I don’t.  I feel like I’m the one that got away (thankfully).  My last 3 serious relationships included a wanna be cool guy who thought going from glasses to contacts would transform him into a hunk who could date models, a poor alcoholic who was hung like a horse but couldn’t buy all of the groceries for chili, and a lying alcoholic scumbag that promised me the world and then cheated on me because…well… he was cheater.  I shed many tears for these men but looking back now….I’m grateful that I got away.

BTW – wanna be cool guy married a model….FML!!!!

8. If you had to pick one song to be your personal anthem, what would it be?

Brian Adams – When You Love Someone

Because this is how I want to love…

This is how I want to be loved…

And even though I’ve been hurt because I have loved…I will never stop hoping to love again.

9. Describe the best experience you’ve had as a blogger when a stranger has reached out to you about your blog.

Blogging is new for me so every single time someone “likes” or starts following me I feel like I’ve won the lottery.  For years, I had wanted to start a blog but never felt that my stories were funny or interesting enough.  My last blog post, “You Know Your Boyfriend Is A Cheap Fuck When He Puts _ _ _ _ _  _ _ _ In Your Vag!” received 13 likes (mostly from strangers), 2 comments (from strangers) and my blog was viewed 49 times that day.  These stats are huge for me and my little blog.  It makes me feel really good to know that people are liking what they are reading.  Thank you.

10. Have you ever had a romantic encounter that was so fantastic it should have been in a movie? What the heck happened?

My prom night.  My entire senior year of HS I had been crazy in love with my best friend Ryan.  He wasn’t interested in anything more than a friendship and I just wouldn’t give up on him.  I needed a date for the prom and asked him to go…as friends.  Regardless, I was looking forward to this night for months.  After the prom we got into the limo and headed to NYC.  Before I knew it, Ryan leaned over and kissed me.  I couldn’t believe it!  The guy I was infatuated with, who repeatedly told me he wasn’t interested – kissed me!!!  When the kiss ended…all of my friends started clapping.  They all knew how special this was for me.  Best night of my life.

11. If you could eat dim sum off of any naked male celebrity over 60, who would it be?

Well as of last Sunday it appears to be Martin Sheen…age 73.  But if I ignored my subconscious Tom Selleck would be the man!  Still sexy after all these years…age 68.  I’d like to see what he could do with that mustache….

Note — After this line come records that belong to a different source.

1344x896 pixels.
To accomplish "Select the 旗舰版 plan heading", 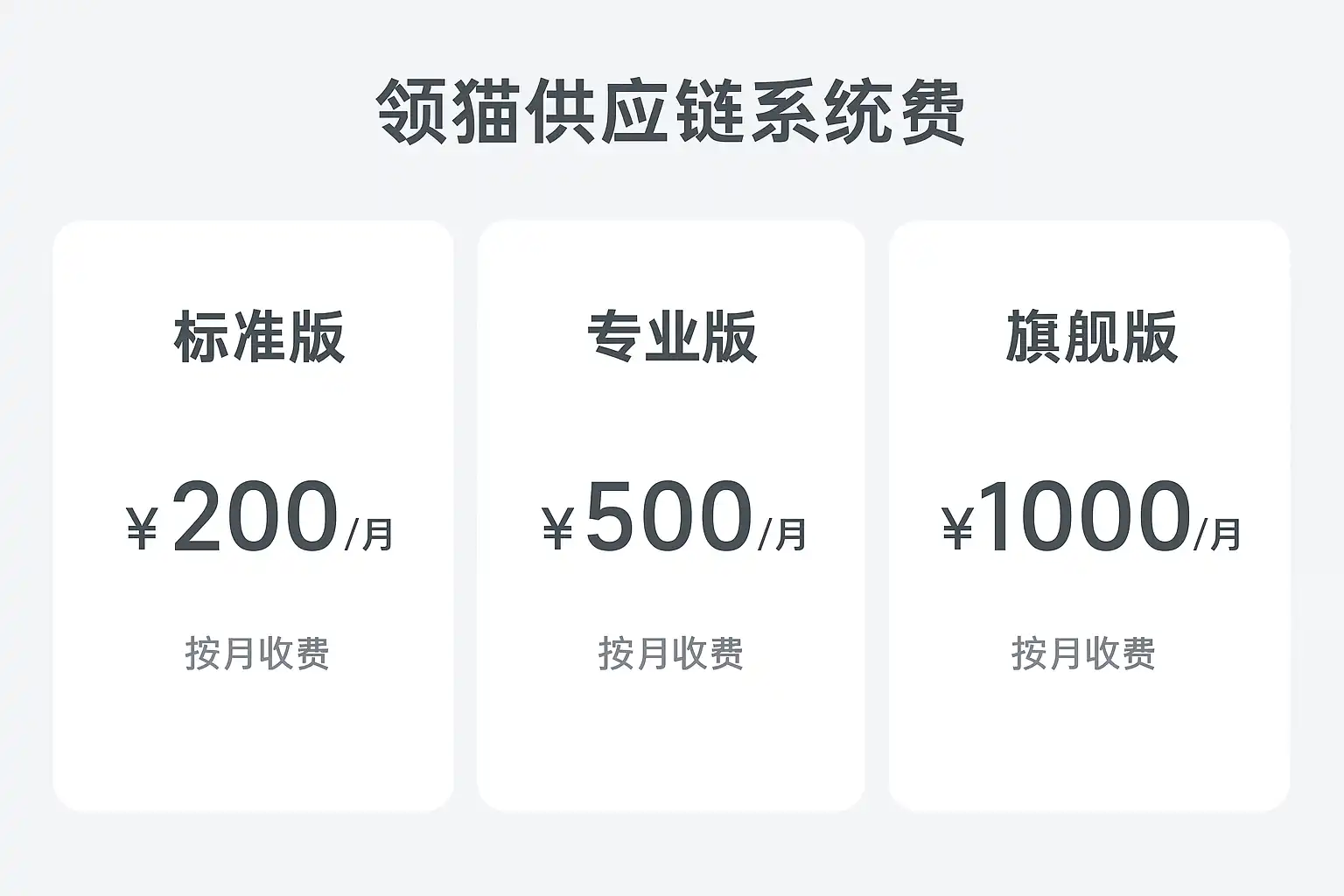I will point(1090,337).
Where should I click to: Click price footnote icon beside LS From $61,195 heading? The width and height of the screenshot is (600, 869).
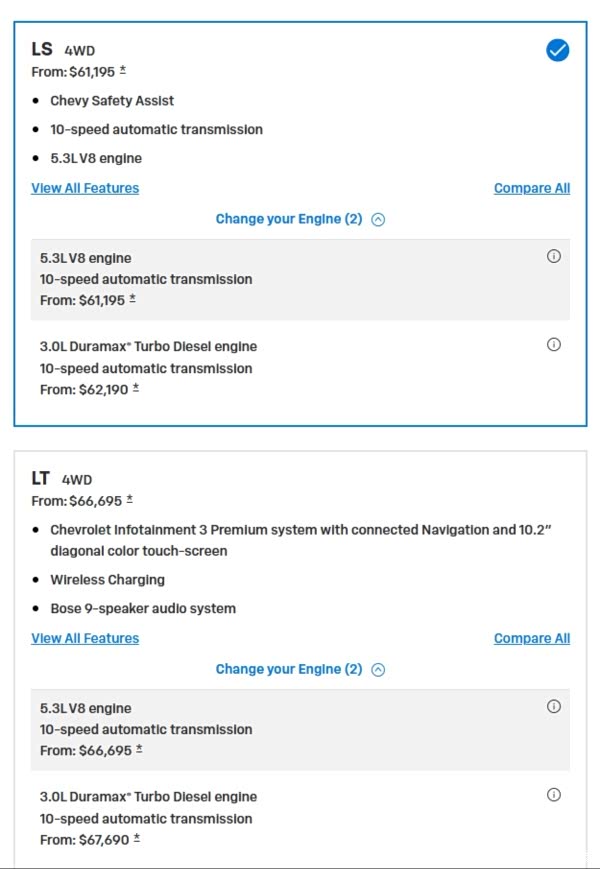click(123, 71)
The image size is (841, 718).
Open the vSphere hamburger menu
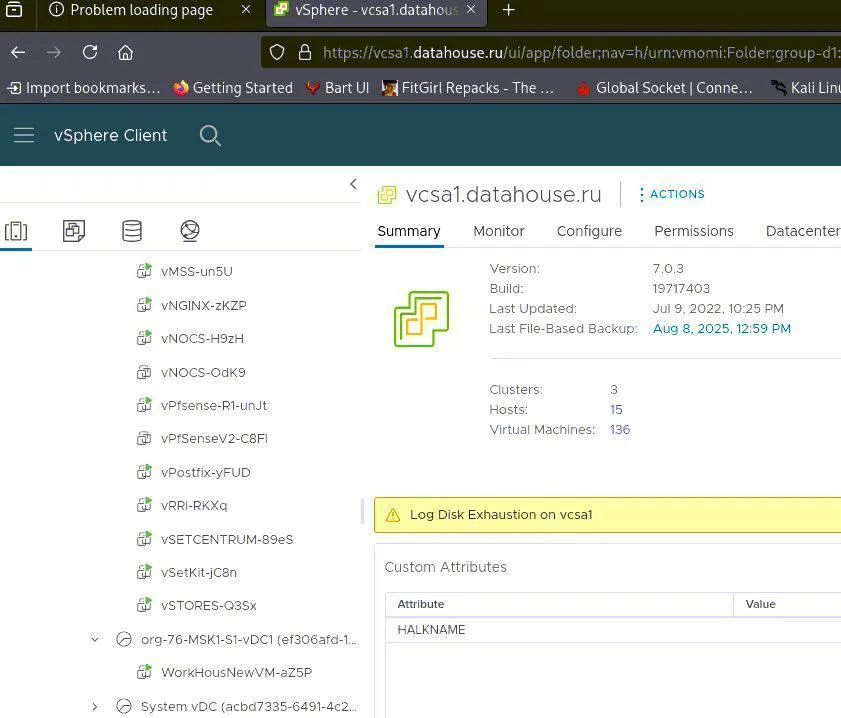point(24,135)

I’m embarrassed to say that I do not have 11 blogs that I can nominate at this time.  I’m still new at this so for now I nominate the following 5 blogs:

 Absurdbeats

Sound of Rain

Gettinggoft

Hotcupoflove

Exdates

Here are my questions:

1.  Would you rather lick the seat of a cab driver working a 48 hours shift in August with no A/C or have your most recent ex wax your genitals?

2.  What sexual encounter would you make sure happened before you died?

3.  What physical attribute do you love the most? Hate the most?

4.  What do you hope happens after we die?

5.  What TV series on or off air would you want a part in?  Who is your character?

6.   If you were to have a 3some would you choose 2 people of the opposite sex or 1 same-sex and 1 opposite?

7.  What is your most embarrassing moment?

8.  Would you rather be caught cheating or catch your significant other cheating?

9.  Is there a specific day in your life you would like to relive?  To change it? To enjoy it again?

10.  Who would you bring back from the dead and talk to for 10 minutes?

11. If you could tell your parents one thing and not have to worry about offending them what would it be?

Hope you have fun with this….I know I did!